What the task asks »
The answer must be an exact copy of every record below.
= Beginning of Section =
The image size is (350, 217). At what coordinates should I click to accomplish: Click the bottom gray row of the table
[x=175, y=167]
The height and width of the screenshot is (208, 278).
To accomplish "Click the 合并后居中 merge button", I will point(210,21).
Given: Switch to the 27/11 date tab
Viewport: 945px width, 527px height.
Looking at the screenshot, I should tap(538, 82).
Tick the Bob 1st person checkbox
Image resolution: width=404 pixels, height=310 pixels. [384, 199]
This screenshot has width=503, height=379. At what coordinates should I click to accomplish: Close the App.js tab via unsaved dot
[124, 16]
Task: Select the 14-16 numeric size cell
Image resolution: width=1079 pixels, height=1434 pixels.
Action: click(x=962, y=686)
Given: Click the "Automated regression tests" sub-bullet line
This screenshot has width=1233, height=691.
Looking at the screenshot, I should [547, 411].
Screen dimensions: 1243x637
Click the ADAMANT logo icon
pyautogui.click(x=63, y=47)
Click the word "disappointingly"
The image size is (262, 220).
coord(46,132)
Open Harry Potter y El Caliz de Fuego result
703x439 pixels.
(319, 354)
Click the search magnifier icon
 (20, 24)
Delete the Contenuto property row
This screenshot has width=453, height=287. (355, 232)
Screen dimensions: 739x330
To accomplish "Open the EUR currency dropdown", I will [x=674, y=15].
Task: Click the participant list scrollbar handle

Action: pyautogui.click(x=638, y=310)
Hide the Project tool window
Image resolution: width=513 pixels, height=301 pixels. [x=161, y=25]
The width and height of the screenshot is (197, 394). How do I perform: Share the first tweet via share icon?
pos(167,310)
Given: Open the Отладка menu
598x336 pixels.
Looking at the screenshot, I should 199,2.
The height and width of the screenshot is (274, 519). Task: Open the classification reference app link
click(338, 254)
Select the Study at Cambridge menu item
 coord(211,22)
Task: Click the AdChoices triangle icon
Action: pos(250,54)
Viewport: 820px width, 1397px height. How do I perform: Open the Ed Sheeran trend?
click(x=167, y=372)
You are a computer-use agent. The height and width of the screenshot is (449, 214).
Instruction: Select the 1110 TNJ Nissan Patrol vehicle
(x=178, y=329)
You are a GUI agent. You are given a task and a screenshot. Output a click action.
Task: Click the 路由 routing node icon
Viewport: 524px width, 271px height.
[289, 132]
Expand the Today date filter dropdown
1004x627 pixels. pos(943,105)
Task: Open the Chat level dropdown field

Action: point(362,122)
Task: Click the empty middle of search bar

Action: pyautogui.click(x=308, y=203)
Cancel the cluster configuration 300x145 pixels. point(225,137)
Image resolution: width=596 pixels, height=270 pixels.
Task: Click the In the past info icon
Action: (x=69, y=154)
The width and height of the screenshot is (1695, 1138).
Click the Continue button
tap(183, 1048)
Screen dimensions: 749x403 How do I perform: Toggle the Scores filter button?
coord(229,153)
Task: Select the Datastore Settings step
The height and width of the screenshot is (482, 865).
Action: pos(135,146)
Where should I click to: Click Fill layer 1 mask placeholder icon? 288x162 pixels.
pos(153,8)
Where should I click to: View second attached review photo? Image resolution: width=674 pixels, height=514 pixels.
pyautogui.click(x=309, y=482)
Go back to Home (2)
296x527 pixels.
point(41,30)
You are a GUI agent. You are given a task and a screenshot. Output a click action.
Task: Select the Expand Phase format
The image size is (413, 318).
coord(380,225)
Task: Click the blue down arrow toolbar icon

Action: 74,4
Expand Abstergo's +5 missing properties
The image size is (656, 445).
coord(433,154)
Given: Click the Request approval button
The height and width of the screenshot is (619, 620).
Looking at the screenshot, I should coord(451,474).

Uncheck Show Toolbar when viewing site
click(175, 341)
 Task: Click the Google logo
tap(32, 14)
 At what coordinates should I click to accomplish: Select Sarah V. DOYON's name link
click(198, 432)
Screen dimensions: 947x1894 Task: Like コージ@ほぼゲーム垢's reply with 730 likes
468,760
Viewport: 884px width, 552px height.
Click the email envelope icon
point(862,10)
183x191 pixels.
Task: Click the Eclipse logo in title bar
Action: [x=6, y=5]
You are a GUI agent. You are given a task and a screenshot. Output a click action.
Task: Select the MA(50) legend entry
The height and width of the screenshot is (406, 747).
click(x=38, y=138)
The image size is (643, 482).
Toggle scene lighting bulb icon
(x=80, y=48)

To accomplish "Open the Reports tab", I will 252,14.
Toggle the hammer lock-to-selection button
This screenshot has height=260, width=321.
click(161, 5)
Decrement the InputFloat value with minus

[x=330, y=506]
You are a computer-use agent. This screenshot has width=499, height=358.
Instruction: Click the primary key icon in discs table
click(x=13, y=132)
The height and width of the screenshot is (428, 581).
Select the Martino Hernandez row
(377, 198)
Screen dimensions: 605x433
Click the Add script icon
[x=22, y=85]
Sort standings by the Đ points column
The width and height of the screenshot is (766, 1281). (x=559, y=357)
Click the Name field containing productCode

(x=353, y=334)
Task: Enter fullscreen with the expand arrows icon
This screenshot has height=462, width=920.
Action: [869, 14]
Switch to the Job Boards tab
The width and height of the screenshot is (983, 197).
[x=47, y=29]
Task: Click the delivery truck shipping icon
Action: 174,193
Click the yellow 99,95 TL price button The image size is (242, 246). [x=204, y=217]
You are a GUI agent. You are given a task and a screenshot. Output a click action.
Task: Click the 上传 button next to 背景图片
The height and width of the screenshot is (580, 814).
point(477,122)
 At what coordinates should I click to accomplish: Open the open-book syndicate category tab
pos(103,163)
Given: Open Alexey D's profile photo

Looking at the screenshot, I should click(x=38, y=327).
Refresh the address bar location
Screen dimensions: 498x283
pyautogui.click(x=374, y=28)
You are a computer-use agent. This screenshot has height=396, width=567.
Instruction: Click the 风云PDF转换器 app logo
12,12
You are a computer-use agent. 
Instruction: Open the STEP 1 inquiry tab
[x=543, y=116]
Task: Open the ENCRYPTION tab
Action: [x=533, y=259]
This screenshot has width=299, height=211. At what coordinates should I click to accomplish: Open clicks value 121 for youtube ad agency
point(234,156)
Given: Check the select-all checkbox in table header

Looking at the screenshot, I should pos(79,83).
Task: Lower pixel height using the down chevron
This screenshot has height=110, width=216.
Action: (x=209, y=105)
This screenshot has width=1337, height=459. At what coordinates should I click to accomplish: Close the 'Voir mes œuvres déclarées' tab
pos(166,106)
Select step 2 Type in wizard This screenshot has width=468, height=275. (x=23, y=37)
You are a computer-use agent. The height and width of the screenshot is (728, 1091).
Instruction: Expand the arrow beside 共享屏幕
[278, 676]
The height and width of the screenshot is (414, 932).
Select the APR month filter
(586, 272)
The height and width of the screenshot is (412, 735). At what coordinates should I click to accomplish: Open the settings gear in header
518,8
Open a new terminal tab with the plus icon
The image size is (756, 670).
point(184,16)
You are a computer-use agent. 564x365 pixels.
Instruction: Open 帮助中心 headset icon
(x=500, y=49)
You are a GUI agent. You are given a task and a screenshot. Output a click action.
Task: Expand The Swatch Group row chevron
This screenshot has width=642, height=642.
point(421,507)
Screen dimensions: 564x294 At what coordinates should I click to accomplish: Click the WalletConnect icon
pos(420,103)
= End of Section =
Worked solution »
The image size is (350, 217). At what coordinates should I click to accomplish: Click the bottom gray row of the table
[x=175, y=167]
The height and width of the screenshot is (208, 278).
To accomplish "Click the 合并后居中 merge button", I will point(210,21).
Given: Switch to the 27/11 date tab
Viewport: 945px width, 527px height.
Looking at the screenshot, I should tap(538, 82).
Tick the Bob 1st person checkbox
Image resolution: width=404 pixels, height=310 pixels. [384, 199]
This screenshot has width=503, height=379. At what coordinates should I click to accomplish: Close the App.js tab via unsaved dot
[124, 16]
Task: Select the 14-16 numeric size cell
Image resolution: width=1079 pixels, height=1434 pixels.
Action: click(x=962, y=686)
Given: Click the "Automated regression tests" sub-bullet line
This screenshot has width=1233, height=691.
Looking at the screenshot, I should [547, 411].
Screen dimensions: 1243x637
Click the ADAMANT logo icon
pyautogui.click(x=63, y=47)
Click the word "disappointingly"
The image size is (262, 220).
coord(46,132)
Open Harry Potter y El Caliz de Fuego result
703x439 pixels.
(319, 354)
Click the search magnifier icon
 (20, 24)
Delete the Contenuto property row
This screenshot has width=453, height=287. (355, 232)
Screen dimensions: 739x330
To accomplish "Open the EUR currency dropdown", I will [x=674, y=15].
Task: Click the participant list scrollbar handle

Action: pyautogui.click(x=638, y=310)
Hide the Project tool window
Image resolution: width=513 pixels, height=301 pixels. [x=161, y=25]
The width and height of the screenshot is (197, 394). How do I perform: Share the first tweet via share icon?
pos(167,310)
Given: Open the Отладка menu
598x336 pixels.
Looking at the screenshot, I should 199,2.
The height and width of the screenshot is (274, 519). Task: Open the classification reference app link
click(338, 254)
Select the Study at Cambridge menu item
 coord(211,22)
Task: Click the AdChoices triangle icon
Action: pos(250,54)
Viewport: 820px width, 1397px height. How do I perform: Open the Ed Sheeran trend?
click(x=167, y=372)
You are a computer-use agent. The height and width of the screenshot is (449, 214).
Instruction: Select the 1110 TNJ Nissan Patrol vehicle
(x=178, y=329)
You are a GUI agent. You are given a task and a screenshot. Output a click action.
Task: Click the 路由 routing node icon
Viewport: 524px width, 271px height.
[289, 132]
Expand the Today date filter dropdown
1004x627 pixels. pos(943,105)
Task: Open the Chat level dropdown field

Action: point(362,122)
Task: Click the empty middle of search bar

Action: pyautogui.click(x=308, y=203)
Cancel the cluster configuration 300x145 pixels. point(225,137)
Image resolution: width=596 pixels, height=270 pixels.
Task: Click the In the past info icon
Action: (x=69, y=154)
The width and height of the screenshot is (1695, 1138).
Click the Continue button
tap(183, 1048)
Screen dimensions: 749x403 How do I perform: Toggle the Scores filter button?
coord(229,153)
Task: Select the Datastore Settings step
The height and width of the screenshot is (482, 865).
Action: pos(135,146)
Where should I click to: Click Fill layer 1 mask placeholder icon? 288x162 pixels.
pos(153,8)
Where should I click to: View second attached review photo? Image resolution: width=674 pixels, height=514 pixels.
pyautogui.click(x=309, y=482)
Go back to Home (2)
296x527 pixels.
point(41,30)
You are a GUI agent. You are given a task and a screenshot. Output a click action.
Task: Select the Expand Phase format
The image size is (413, 318).
coord(380,225)
Task: Click the blue down arrow toolbar icon

Action: 74,4
Expand Abstergo's +5 missing properties
The image size is (656, 445).
coord(433,154)
Given: Click the Request approval button
The height and width of the screenshot is (619, 620).
Looking at the screenshot, I should coord(451,474).

Uncheck Show Toolbar when viewing site
click(175, 341)
 Task: Click the Google logo
tap(32, 14)
 At what coordinates should I click to accomplish: Select Sarah V. DOYON's name link
click(198, 432)
Screen dimensions: 947x1894 Task: Like コージ@ほぼゲーム垢's reply with 730 likes
468,760
Viewport: 884px width, 552px height.
Click the email envelope icon
point(862,10)
183x191 pixels.
Task: Click the Eclipse logo in title bar
Action: [x=6, y=5]
You are a GUI agent. You are given a task and a screenshot. Output a click action.
Task: Select the MA(50) legend entry
The height and width of the screenshot is (406, 747).
click(x=38, y=138)
The image size is (643, 482).
Toggle scene lighting bulb icon
(x=80, y=48)

To accomplish "Open the Reports tab", I will 252,14.
Toggle the hammer lock-to-selection button
This screenshot has height=260, width=321.
click(161, 5)
Decrement the InputFloat value with minus

[x=330, y=506]
You are a computer-use agent. This screenshot has width=499, height=358.
Instruction: Click the primary key icon in discs table
click(x=13, y=132)
The height and width of the screenshot is (428, 581).
Select the Martino Hernandez row
(377, 198)
Screen dimensions: 605x433
Click the Add script icon
[x=22, y=85]
Sort standings by the Đ points column
The width and height of the screenshot is (766, 1281). (x=559, y=357)
Click the Name field containing productCode

(x=353, y=334)
Task: Enter fullscreen with the expand arrows icon
This screenshot has height=462, width=920.
Action: [869, 14]
Switch to the Job Boards tab
The width and height of the screenshot is (983, 197).
[x=47, y=29]
Task: Click the delivery truck shipping icon
Action: 174,193
Click the yellow 99,95 TL price button The image size is (242, 246). [x=204, y=217]
You are a GUI agent. You are given a task and a screenshot. Output a click action.
Task: Click the 上传 button next to 背景图片
The height and width of the screenshot is (580, 814).
point(477,122)
 At what coordinates should I click to accomplish: Open the open-book syndicate category tab
pos(103,163)
Given: Open Alexey D's profile photo

Looking at the screenshot, I should click(x=38, y=327).
Refresh the address bar location
Screen dimensions: 498x283
pyautogui.click(x=374, y=28)
You are a computer-use agent. This screenshot has height=396, width=567.
Instruction: Click the 风云PDF转换器 app logo
12,12
You are a computer-use agent. 
Instruction: Open the STEP 1 inquiry tab
[x=543, y=116]
Task: Open the ENCRYPTION tab
Action: [x=533, y=259]
This screenshot has width=299, height=211. At what coordinates should I click to accomplish: Open clicks value 121 for youtube ad agency
point(234,156)
Given: Check the select-all checkbox in table header

Looking at the screenshot, I should pos(79,83).
Task: Lower pixel height using the down chevron
This screenshot has height=110, width=216.
Action: (x=209, y=105)
This screenshot has width=1337, height=459. At what coordinates should I click to accomplish: Close the 'Voir mes œuvres déclarées' tab
pos(166,106)
Select step 2 Type in wizard This screenshot has width=468, height=275. (x=23, y=37)
You are a computer-use agent. The height and width of the screenshot is (728, 1091).
Instruction: Expand the arrow beside 共享屏幕
[278, 676]
The height and width of the screenshot is (414, 932).
Select the APR month filter
(586, 272)
The height and width of the screenshot is (412, 735). At what coordinates should I click to accomplish: Open the settings gear in header
518,8
Open a new terminal tab with the plus icon
The image size is (756, 670).
point(184,16)
You are a computer-use agent. 564x365 pixels.
Instruction: Open 帮助中心 headset icon
(x=500, y=49)
You are a GUI agent. You are given a task and a screenshot. Output a click action.
Task: Expand The Swatch Group row chevron
This screenshot has width=642, height=642.
point(421,507)
Screen dimensions: 564x294 At what coordinates should I click to accomplish: Click the WalletConnect icon
pos(420,103)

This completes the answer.